¿Por qué los calentadores infrarrojos empotrados son la mejor opción para los baños?
Todos hemos tenido que lidiar con esas antiguas lámparas de calor para baños. Ya saben a qué me refiero: bombillas expuestas que parecen no poder competir con el vapor, lo que hace que un pie quede frío mientras que el hombro se calienta demasiado.
El uso de calentadores infrarrojos empotrados representa un gran avance. En lugar de tener una bombilla colgando allí, el elemento calefactor está protegido dentro de una carcasa sellada.

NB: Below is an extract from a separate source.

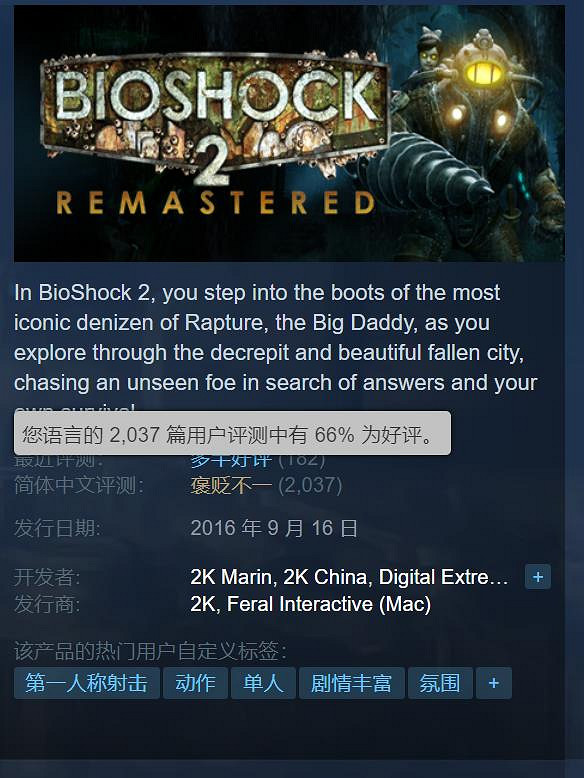584x778 pixels.
Task: Open the 多半好评 recent reviews link
Action: tap(231, 461)
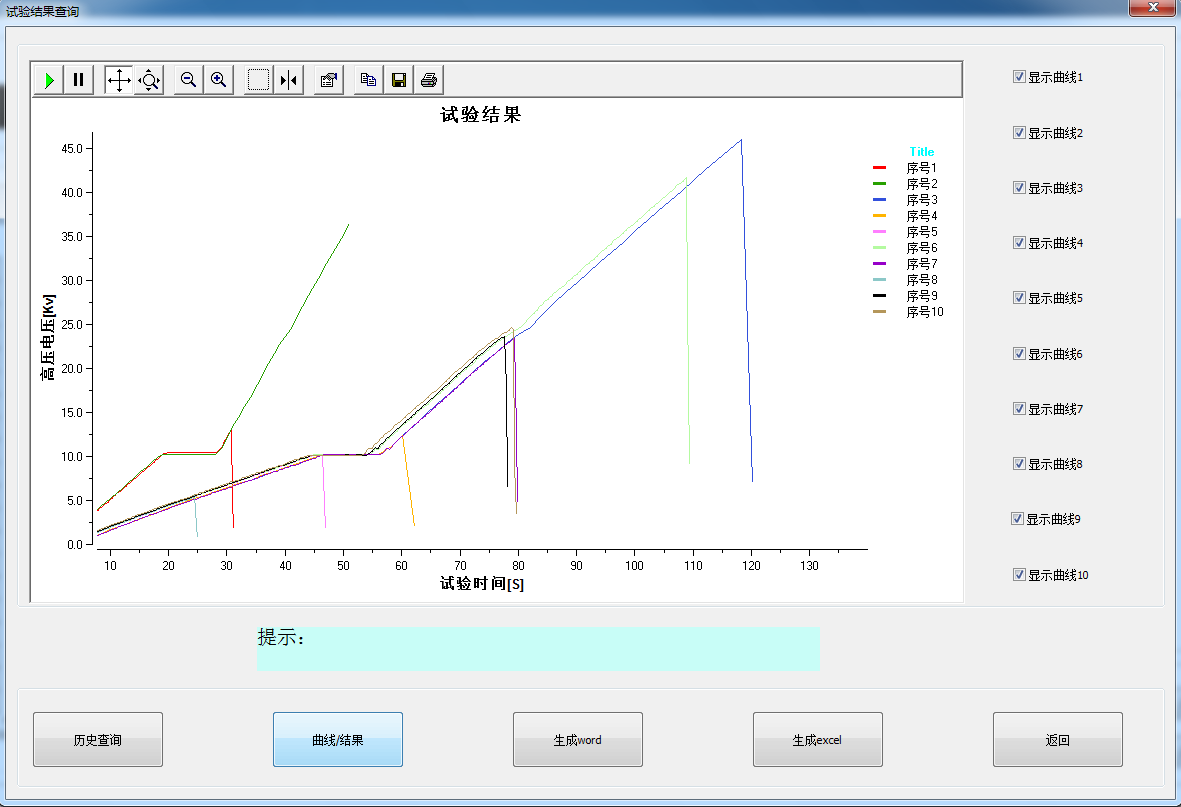
Task: Click the data cursor icon with facing arrows
Action: 289,80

Esto protege los componentes electrónicos de las salpicaduras y del vapor, lo que significa que duran más tiempo.
Lidiar con la humedad
La humedad es, básicamente, una amenaza para los dispositivos electrónicos. En los baños, la humedad puede llegar fácilmente a los conectores, lo que suele causar cortocircuitos o que el calentador deje de funcionar.
Los calentadores infrarrojos emplean juntas selladas y carcasas con clasificación IP para evitar que el agua llegue a los componentes internos. Además, como el dispositivo está empotrado en el techo, no hay esos aparatos que acumulan polvo y suciedad con el paso del tiempo. Simplemente, está más limpio.
La sensación de calor
Lo mejor de estos calentadores es que emiten ondas de calor que viajan en línea recta y alcanzan directamente a quien está parado allí. Es como entrar en un lugar soleado en un día frío. No desperdician energía intentando calentar las paredes o el techo; simplemente concentran el calor donde realmente se necesita. Basta con encenderlo para sentir el calor al instante.

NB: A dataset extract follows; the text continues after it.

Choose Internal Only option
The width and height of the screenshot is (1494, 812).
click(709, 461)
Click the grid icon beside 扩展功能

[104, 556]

Las dificultades en la instalación
No se pueden instalar así como así, como si fueran bombillas comunes. Hay que planificarlo antes de construir las paredes. Es necesario determinar el tamaño adecuado para el orificio en el techo, y, lo más importante, asegurarse de que los cables puedan soportar la carga eléctrica. Estos calentadores consumen bastante energía. Si el grosor de los cables es insuficiente o el disyuntor no es adecuado, podrían surgir problemas de voltaje.
Requiere algo más de trabajo inicial, pero si se deja espacio suficiente en el techo para que el dispositivo funcione correctamente, se obtendrá un baño que permanezca cálido y tenga un aspecto elegante.